Tochter Sophie taufte das Reh „Bijel“, der bosnische Ausdruck für Weiß. Denn wie das Muttertier, das komplett weißes Fell hat, wird wohl auch das Jungtier auffallend helles Fell bekommen.

Bevor das junge Reh ins große Wildtiergehege umzieht, hat es Zeit, sich in einem Gatter an die neue Umgebung zu gewöhnen. Ein Rehbock zeigte beim Pressetermin bereits Interesse am Neuzugang. „Durch den Zaun können sich die Tiere erstmal beschnuppern“, sagt Tierparkbetreuer Wolfgang Schlemme. Erst in der kommenden Woche dürfen sie gemeinsam auf die Wiese.

Zum Abschied gab es für „Bijel“ noch einmal ein Fläschchen. „Eigentlich braucht sie das gar nicht mehr“, erklärt Sophie Kinas. „Die Milch ist eher wie ein Leckerli.“ Schon mit wenigen Wochen beginnen Rehe Gräser, Kräuter oder Weidenzweige zu fressen.

„Falsche Nahrung kann für die Tiere sehr gefährlich werden“, erläutert Schlemme.
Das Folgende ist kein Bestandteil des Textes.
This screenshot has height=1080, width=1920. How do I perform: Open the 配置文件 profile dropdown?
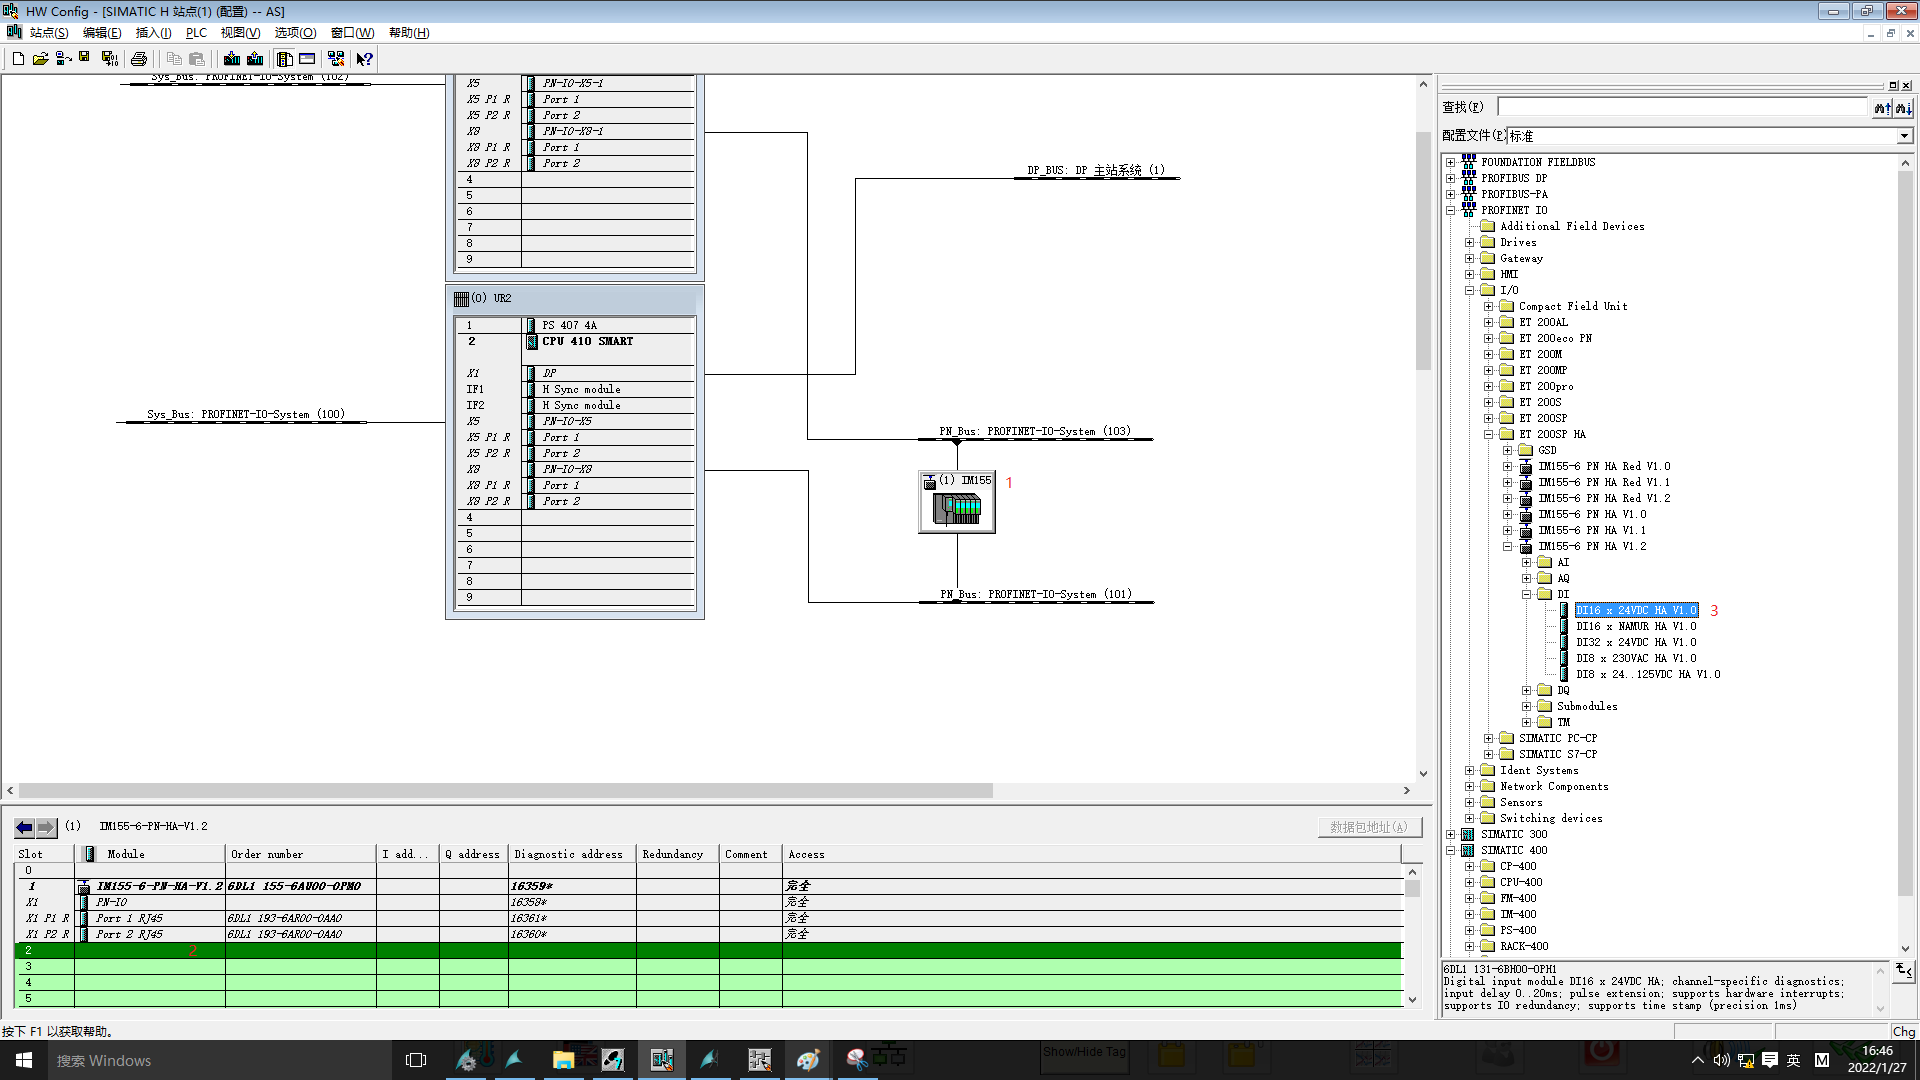pos(1904,136)
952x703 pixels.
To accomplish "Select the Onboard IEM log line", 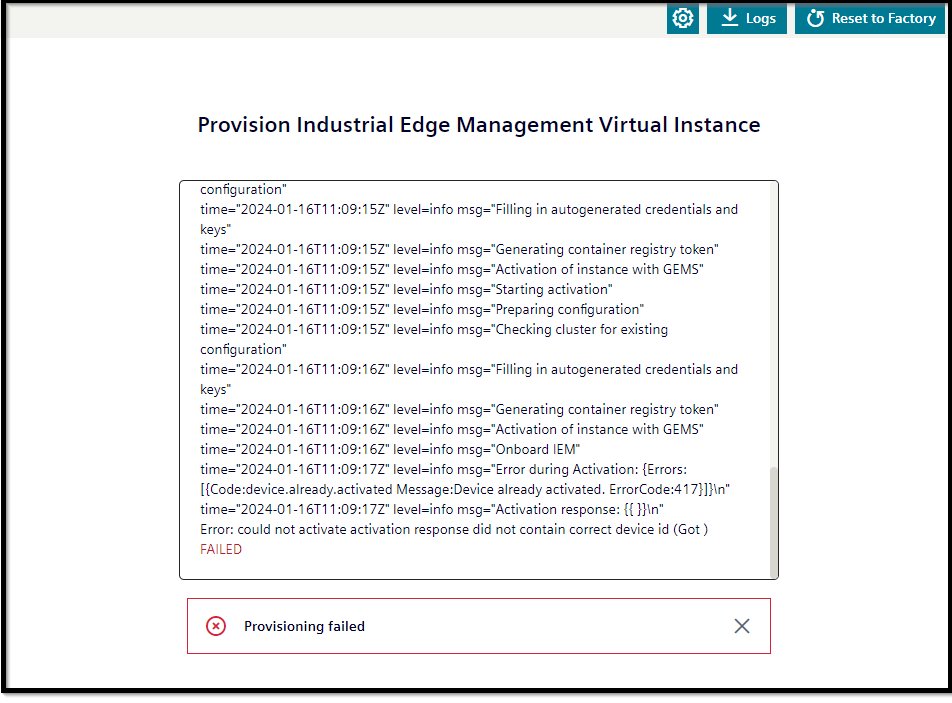I will (x=389, y=449).
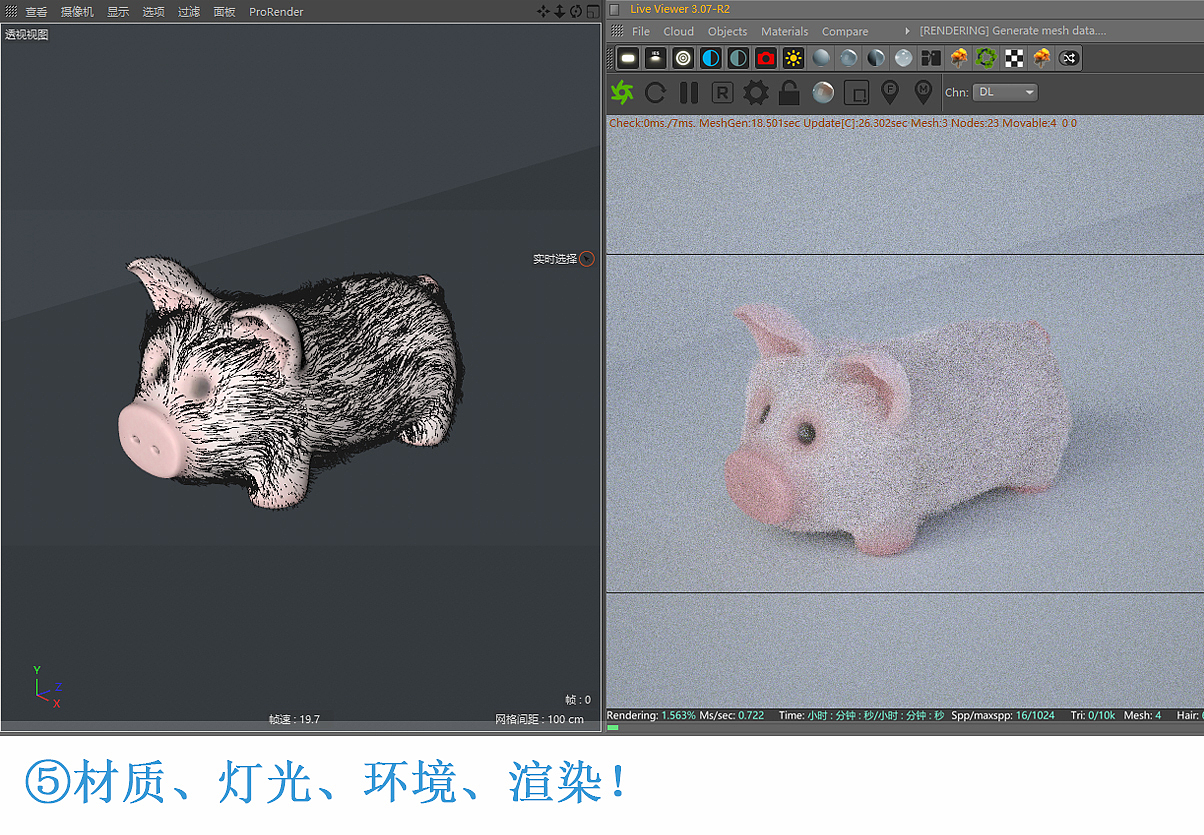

Vermutlich ist daran auch das zweite junge Kitz, das im Mai bei Duderstadt aufgelesen wurde, nach wenigen Tagen verendet. „In freier Wildbahn sollten Jungtiere auf keinen Fall angefasst oder gefüttert werden“, appelliert Peter Jakobi, Jagdpächter des Reviers Hilkerode bei Duderstadt, an Spaziergänger - auch wenn es noch so gut gemeint sei. Im Wildpark Hardegsen gilt für Besucher ebenfalls ein striktes Fütterverbot.